俺様副社長は愛しの秘書を独占したい
 必死に抵抗するものの、歯が立たない。
 どうしよう、このままじゃ私っ……!
 これから自分の身に起こることを想像すると、怖くて身体が震えてくる。

 お願い誰か助けて。……助けて、副社長……!

 だけどいよいよ壁際に追いやられ、もうだめだと諦め固く瞼を閉じた。その時――。勢いよくドアが開いた。

「なにしているんだ!」

 怒りのこもった大きな声が静かなオフィスに響いた。

 この声って……。

 すぐに解放された身体。すると強い力で引き寄せられた。副社長は私を自分のうしろに隠し、動揺している源君と対峙した。

「質問に答えろ。彼女に今、なにをしていた?」

「なにもしていませんよ。ただ、お話していただけで……」

 厳しい口調で責め立てられ、源君はしどろもどろになりながら説明する。だけど副社長はさらに強く追及した。

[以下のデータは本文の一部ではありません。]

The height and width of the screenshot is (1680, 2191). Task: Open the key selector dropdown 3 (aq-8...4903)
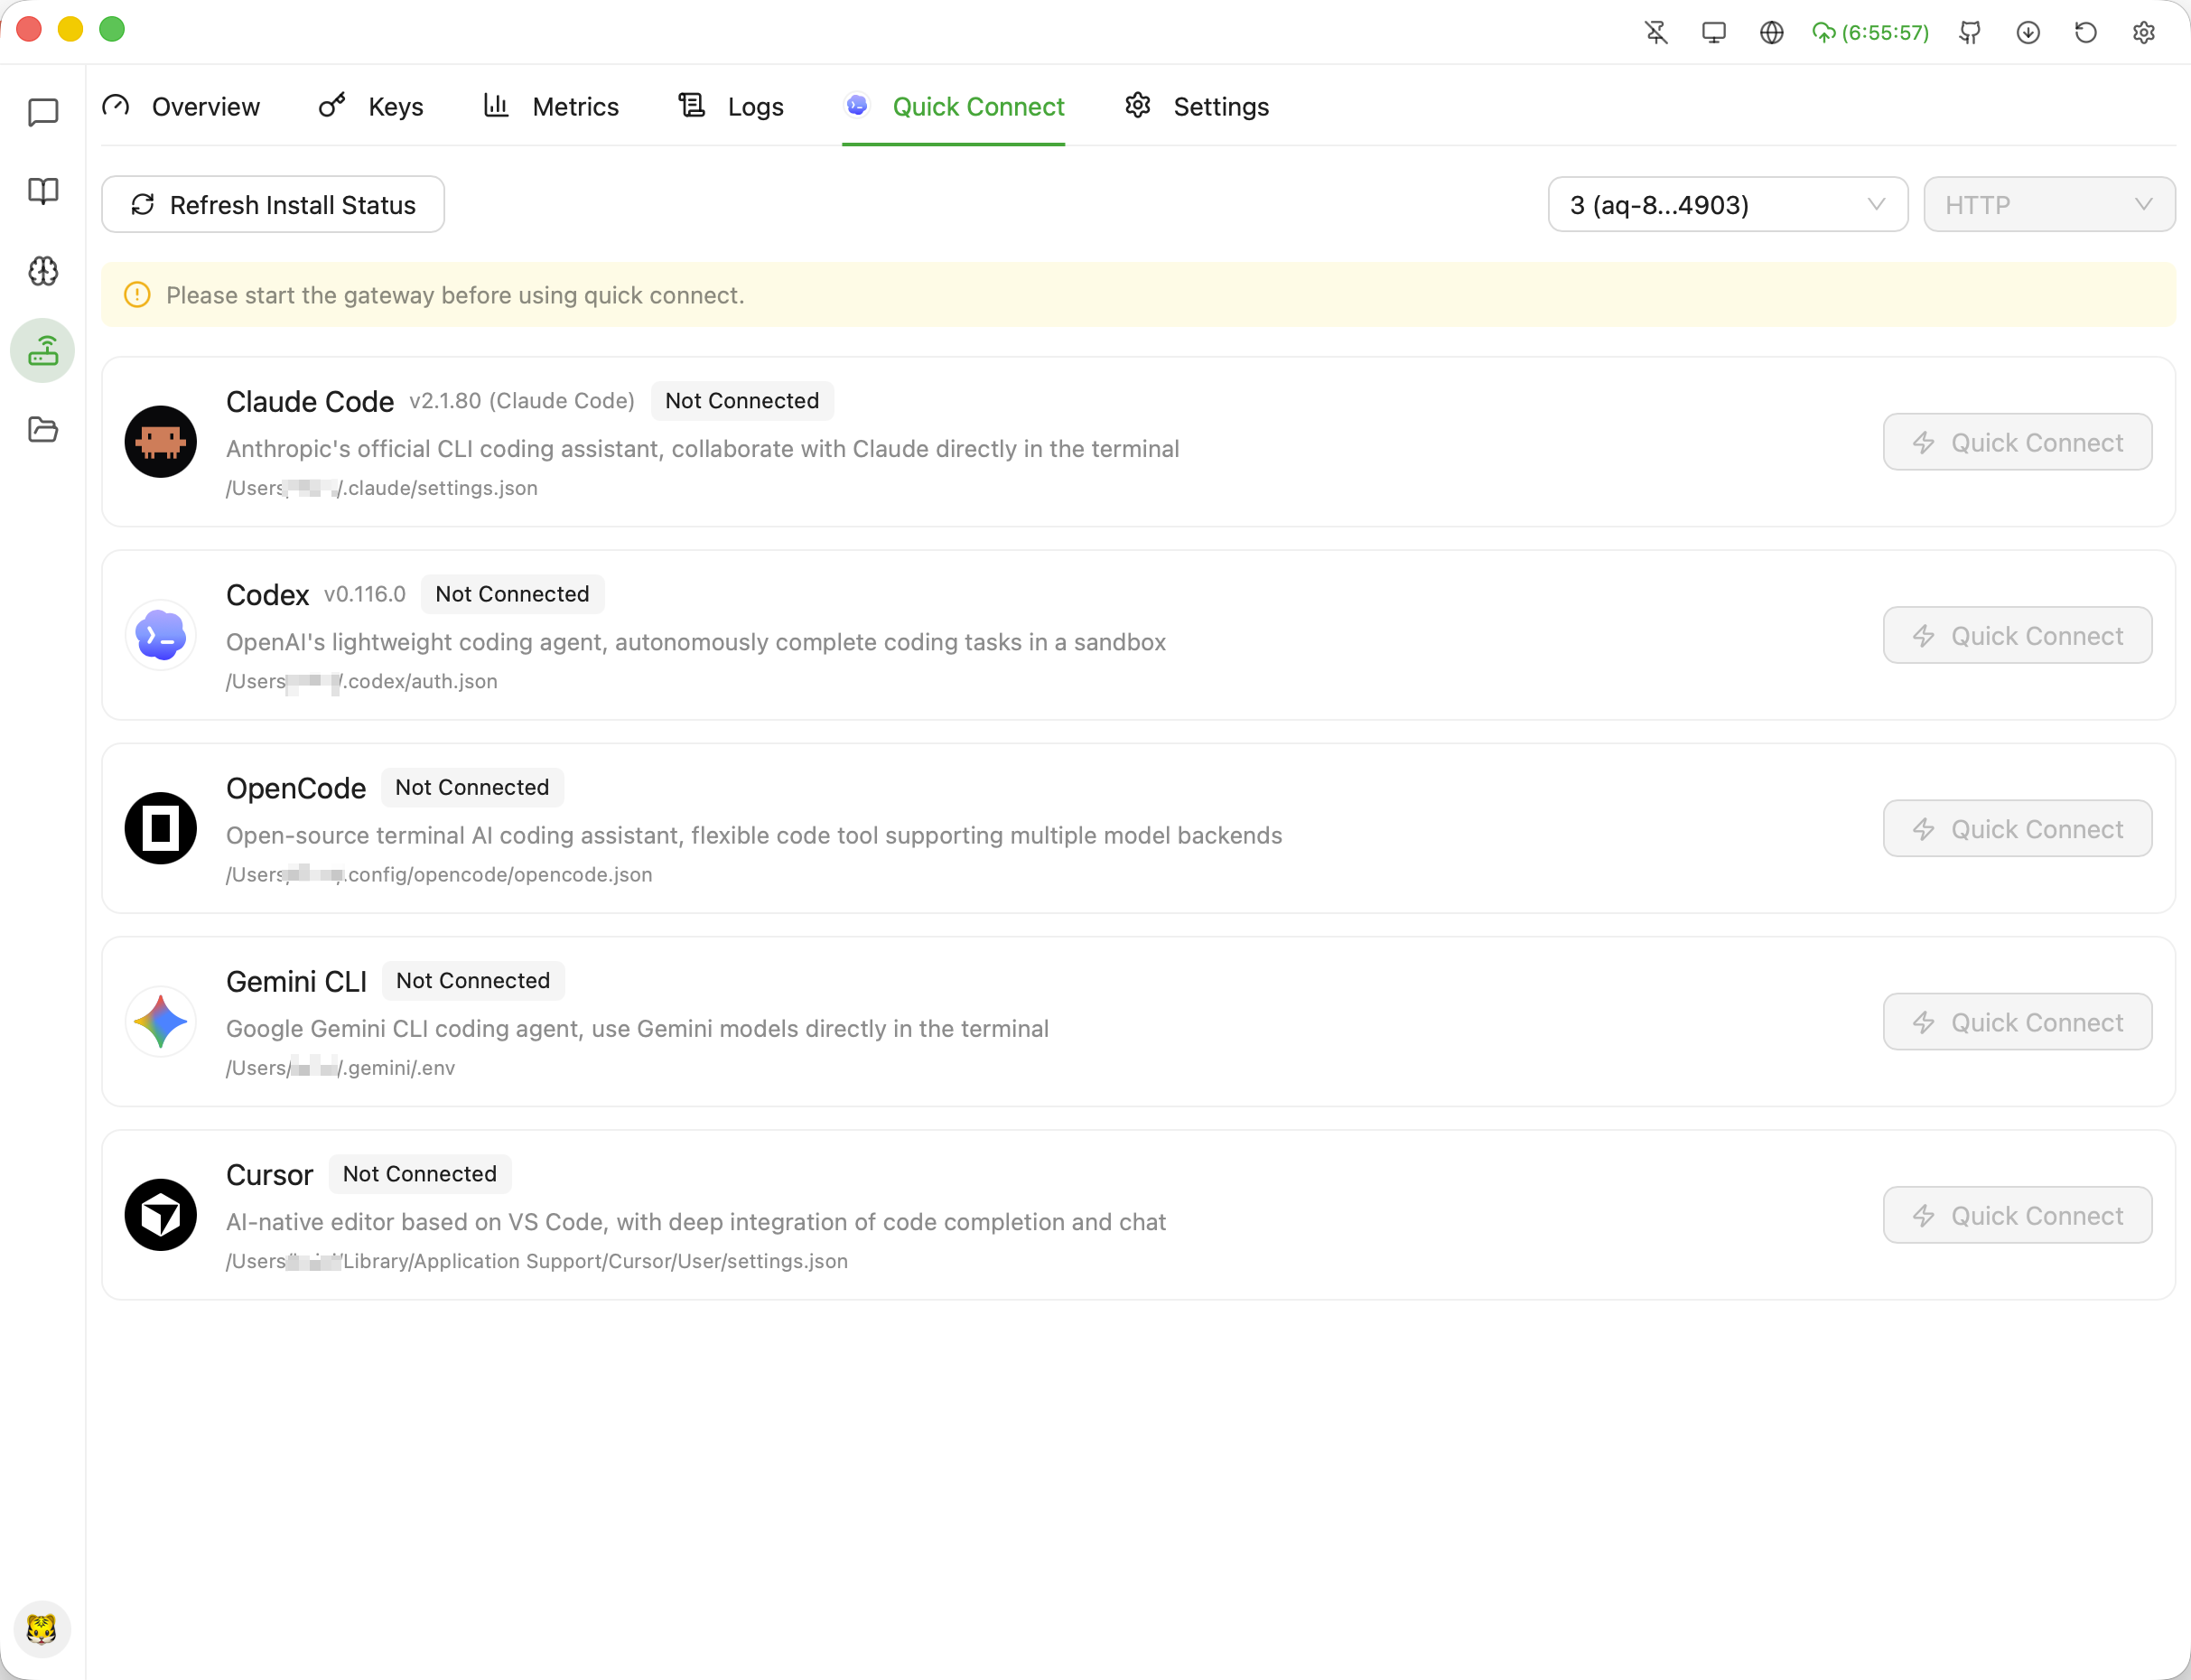(1727, 205)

「とてもじゃないが、そうは思えない。ただ話していただけなら、どうして彼女の身体はこんなに震えているんだ? その理由を話してもらおうか?」

「……っ。本当に話していただけですから。証拠もないのに、そんな責めないでください」

 なにを言って……っ!
 すぐに反論しようとしたものの、副社長に止められてしまった。